Return the exact lines spanning from the line with "Given: Click edit icon for record ID 57" through the last line of the entries, boundaries included, and no others.

··· Excerpted data

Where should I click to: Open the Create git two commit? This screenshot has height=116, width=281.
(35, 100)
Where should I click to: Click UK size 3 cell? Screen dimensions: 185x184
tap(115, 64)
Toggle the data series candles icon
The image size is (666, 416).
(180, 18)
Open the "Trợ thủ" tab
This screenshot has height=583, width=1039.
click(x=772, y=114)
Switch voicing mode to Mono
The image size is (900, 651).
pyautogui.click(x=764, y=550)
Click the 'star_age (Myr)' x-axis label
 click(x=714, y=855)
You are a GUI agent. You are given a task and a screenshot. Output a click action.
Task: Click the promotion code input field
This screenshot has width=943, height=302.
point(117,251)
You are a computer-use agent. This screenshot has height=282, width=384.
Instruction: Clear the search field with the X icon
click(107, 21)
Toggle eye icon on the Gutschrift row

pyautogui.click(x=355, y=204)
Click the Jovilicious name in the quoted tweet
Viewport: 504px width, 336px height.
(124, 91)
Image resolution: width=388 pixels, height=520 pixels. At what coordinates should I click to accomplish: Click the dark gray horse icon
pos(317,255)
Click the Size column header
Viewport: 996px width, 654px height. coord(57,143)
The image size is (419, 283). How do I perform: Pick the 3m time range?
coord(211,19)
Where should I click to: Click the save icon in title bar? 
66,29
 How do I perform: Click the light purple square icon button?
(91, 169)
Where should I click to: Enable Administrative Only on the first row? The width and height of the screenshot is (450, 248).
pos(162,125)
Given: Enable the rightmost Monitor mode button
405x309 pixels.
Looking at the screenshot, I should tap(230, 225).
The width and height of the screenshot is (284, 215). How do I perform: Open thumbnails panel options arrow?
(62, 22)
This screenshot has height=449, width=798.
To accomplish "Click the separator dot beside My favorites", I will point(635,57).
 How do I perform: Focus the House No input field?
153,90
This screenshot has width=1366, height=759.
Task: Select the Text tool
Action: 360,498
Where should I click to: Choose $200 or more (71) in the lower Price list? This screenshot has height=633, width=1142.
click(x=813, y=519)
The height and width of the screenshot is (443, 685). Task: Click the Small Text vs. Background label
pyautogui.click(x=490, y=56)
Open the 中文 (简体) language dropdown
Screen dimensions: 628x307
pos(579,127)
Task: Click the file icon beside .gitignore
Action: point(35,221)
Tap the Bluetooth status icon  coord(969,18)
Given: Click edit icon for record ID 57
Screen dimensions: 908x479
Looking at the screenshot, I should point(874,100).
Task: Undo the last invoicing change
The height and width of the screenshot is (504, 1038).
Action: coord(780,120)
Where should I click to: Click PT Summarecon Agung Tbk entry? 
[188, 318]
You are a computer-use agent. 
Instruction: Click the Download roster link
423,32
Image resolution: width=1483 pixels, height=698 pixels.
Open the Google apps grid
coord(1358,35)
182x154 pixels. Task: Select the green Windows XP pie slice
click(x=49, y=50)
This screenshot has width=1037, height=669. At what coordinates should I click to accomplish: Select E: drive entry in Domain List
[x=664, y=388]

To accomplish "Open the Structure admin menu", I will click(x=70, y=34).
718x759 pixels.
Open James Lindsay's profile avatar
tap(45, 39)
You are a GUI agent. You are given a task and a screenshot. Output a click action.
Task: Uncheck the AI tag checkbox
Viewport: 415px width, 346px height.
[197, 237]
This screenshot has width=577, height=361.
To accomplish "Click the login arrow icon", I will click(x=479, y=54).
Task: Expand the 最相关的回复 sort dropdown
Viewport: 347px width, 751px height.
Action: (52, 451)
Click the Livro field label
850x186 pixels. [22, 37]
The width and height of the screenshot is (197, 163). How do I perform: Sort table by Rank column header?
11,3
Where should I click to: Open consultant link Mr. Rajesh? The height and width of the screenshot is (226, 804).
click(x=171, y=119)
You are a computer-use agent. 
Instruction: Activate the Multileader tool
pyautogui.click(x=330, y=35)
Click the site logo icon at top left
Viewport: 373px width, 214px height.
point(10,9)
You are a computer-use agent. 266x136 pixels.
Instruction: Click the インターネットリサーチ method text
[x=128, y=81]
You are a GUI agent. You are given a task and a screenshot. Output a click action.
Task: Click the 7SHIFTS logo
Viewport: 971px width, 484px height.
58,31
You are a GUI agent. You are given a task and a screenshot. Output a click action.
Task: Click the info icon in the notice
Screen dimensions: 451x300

······

Answer to the exercise —
Given: Click edit icon for record ID 57
Screen dimensions: 908x479
Looking at the screenshot, I should point(874,100).
Task: Undo the last invoicing change
The height and width of the screenshot is (504, 1038).
Action: coord(780,120)
Where should I click to: Click PT Summarecon Agung Tbk entry? 
[188, 318]
You are a computer-use agent. 
Instruction: Click the Download roster link
423,32
Image resolution: width=1483 pixels, height=698 pixels.
Open the Google apps grid
coord(1358,35)
182x154 pixels. Task: Select the green Windows XP pie slice
click(x=49, y=50)
This screenshot has width=1037, height=669. At what coordinates should I click to accomplish: Select E: drive entry in Domain List
[x=664, y=388]

To accomplish "Open the Structure admin menu", I will click(x=70, y=34).
718x759 pixels.
Open James Lindsay's profile avatar
tap(45, 39)
You are a GUI agent. You are given a task and a screenshot. Output a click action.
Task: Uncheck the AI tag checkbox
Viewport: 415px width, 346px height.
[197, 237]
This screenshot has width=577, height=361.
To accomplish "Click the login arrow icon", I will click(x=479, y=54).
Task: Expand the 最相关的回复 sort dropdown
Viewport: 347px width, 751px height.
Action: (52, 451)
Click the Livro field label
850x186 pixels. [22, 37]
The width and height of the screenshot is (197, 163). How do I perform: Sort table by Rank column header?
11,3
Where should I click to: Open consultant link Mr. Rajesh? The height and width of the screenshot is (226, 804).
click(x=171, y=119)
You are a computer-use agent. 
Instruction: Activate the Multileader tool
pyautogui.click(x=330, y=35)
Click the site logo icon at top left
Viewport: 373px width, 214px height.
point(10,9)
You are a computer-use agent. 266x136 pixels.
Instruction: Click the インターネットリサーチ method text
[x=128, y=81]
You are a GUI agent. You are given a task and a screenshot. Output a click action.
Task: Click the 7SHIFTS logo
Viewport: 971px width, 484px height.
58,31
You are a GUI agent. You are given a task and a screenshot. Output a click action.
Task: Click the info icon in the notice
Screen dimensions: 451x300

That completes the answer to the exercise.